Lamar, J.
It is well known that in many cities there are persons who are engaged in the business of posting bills and distributing other advertising matter. They hold themselves out as ready to perform this service for the public generally. They engage in it for profit. It is their occupation. By it they undertake to advertise the wares of others. They receive pay for their work in giving publicity to what others wish made known. To those thus engaged in Sandersville the tax ordinance will apply. But one may post bills and distribute advertisements without engaging in it as a business. It may be only casually or occasionally that he does so. He may do this gratuitously and to give notice of meetings, public events, or matters in which there is no element of trade or *194gain. Again, he may post or distribute bills, not as a business in itself, but only as an incident to his real business of selling his own goods. If a merchant should post bills in his store window or on his neighbor’s fences, or should distribute circulars to advertise his own wares, it could not be claimed that in doing so he had engaged in this as a business. Nor would the legal character of the transaction be changed if he sent out one of his regular employees to do the same work.
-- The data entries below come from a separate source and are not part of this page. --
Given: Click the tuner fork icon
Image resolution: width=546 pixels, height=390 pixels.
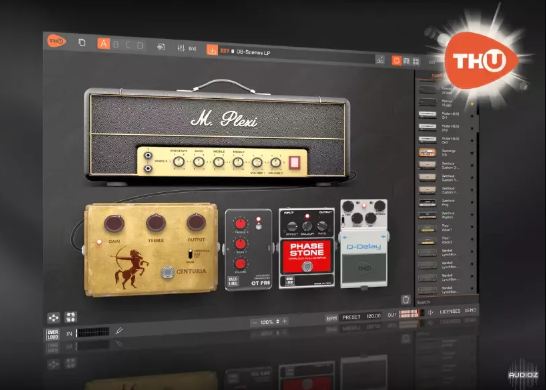Looking at the screenshot, I should pos(119,330).
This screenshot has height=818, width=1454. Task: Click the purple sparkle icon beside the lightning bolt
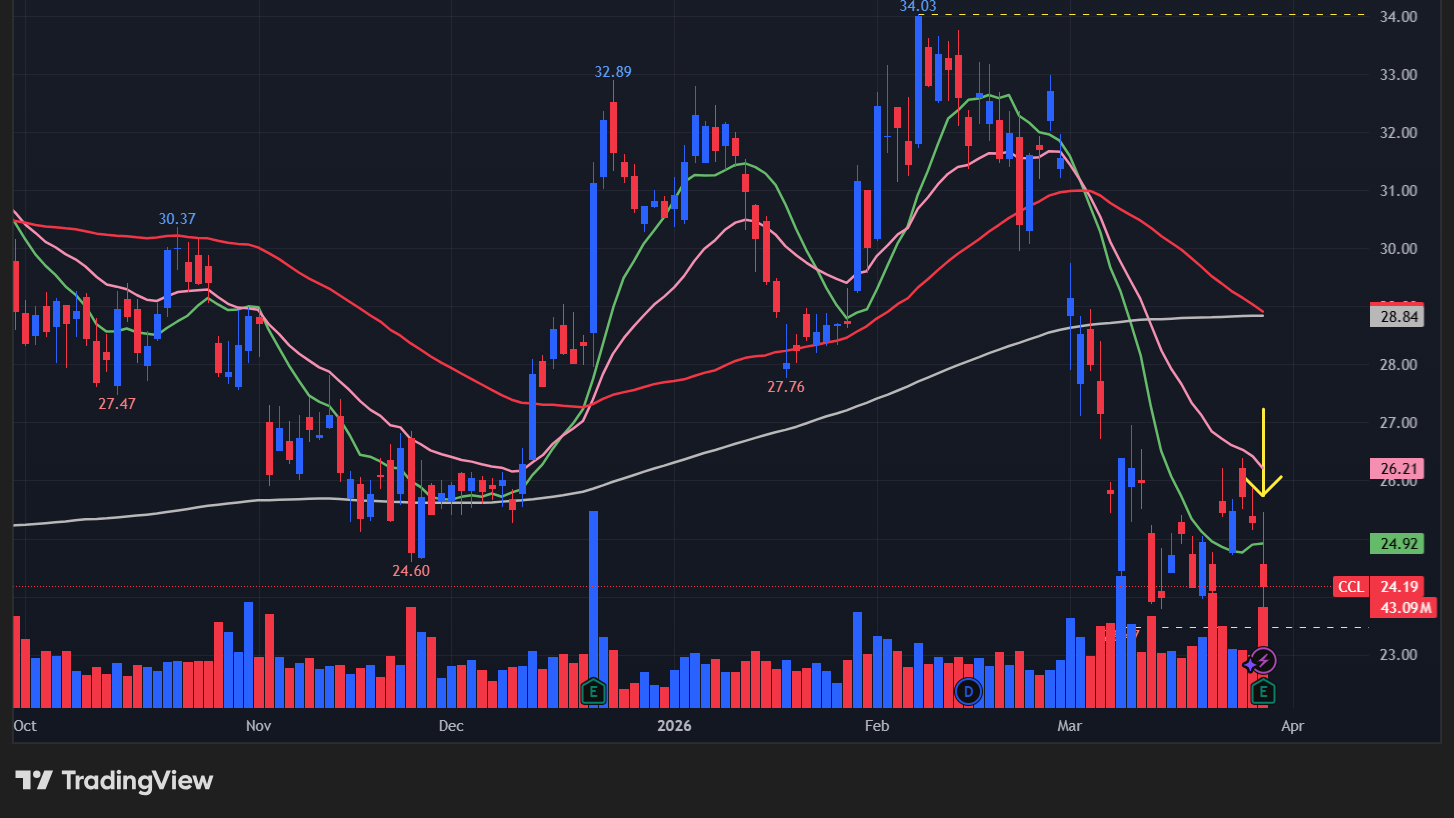point(1248,664)
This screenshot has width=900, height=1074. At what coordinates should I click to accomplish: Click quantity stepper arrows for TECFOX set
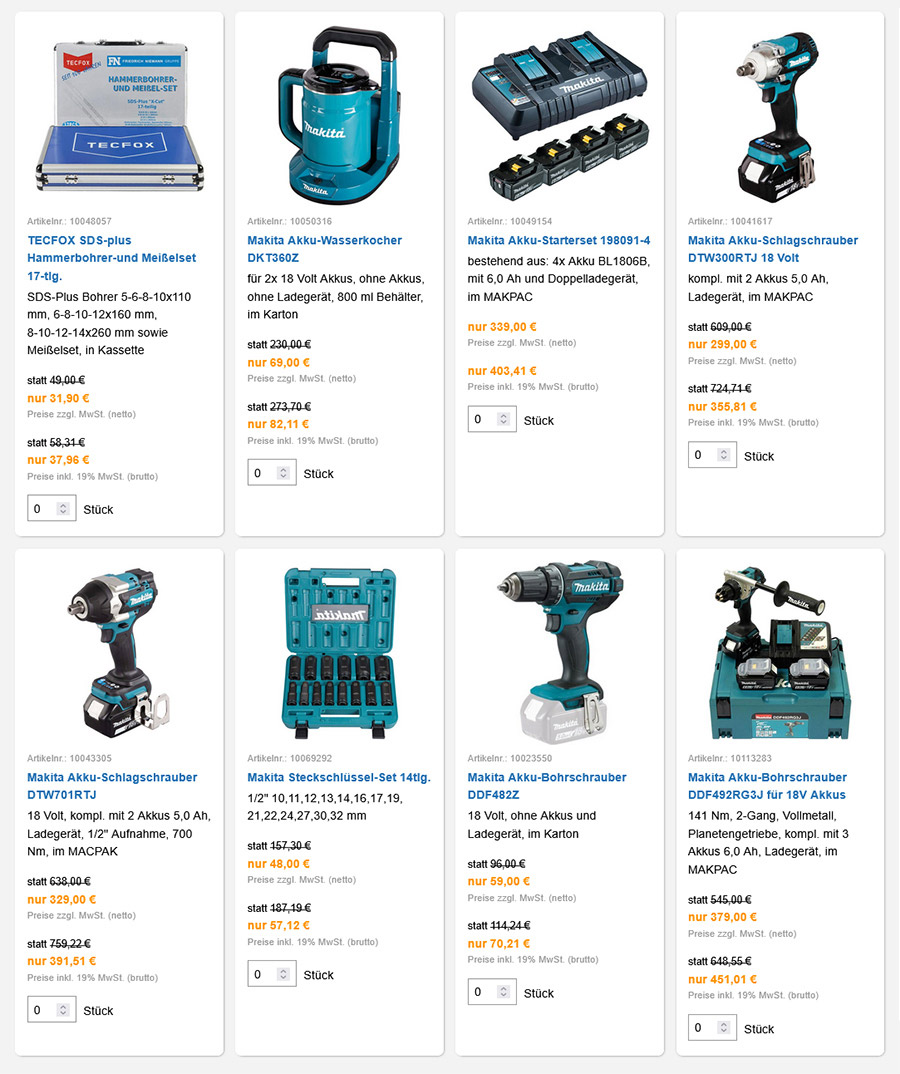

In both cases the advertisement of his goods would be an incident to the real business of selling merchandise, rather than an engagement in the new and independent business of posting bills and distributing advertising matter. A man may have more than one business, and be taxed for each; but where he has only one, he can not be said to engage in others merely because transactions incidental to his business were of a character which could be so conducted as to amount to an independent occupation. In the case at bar the defendant was a traveling salesman. He did not undertake to post bills for the public or to advertise the goods sold by others. What he did was for the- purpose of making or increasing sales, and the various steps leading to that end were part and parcel of the business of selling. There was nothing in the evidence to show that he had engaged in the business of posting bills and distributing advertisements in the sense prohibited by the ordinance. Gunn v. Macon, 84 Ga. 365; Mayor of Savannah v. Dehoney, 45 Ga. 33. Compare Fish v. Chapman, 2 Ga. 354.
• Judgment reversed.
All the Justices concur, except Evans, J. disqualified.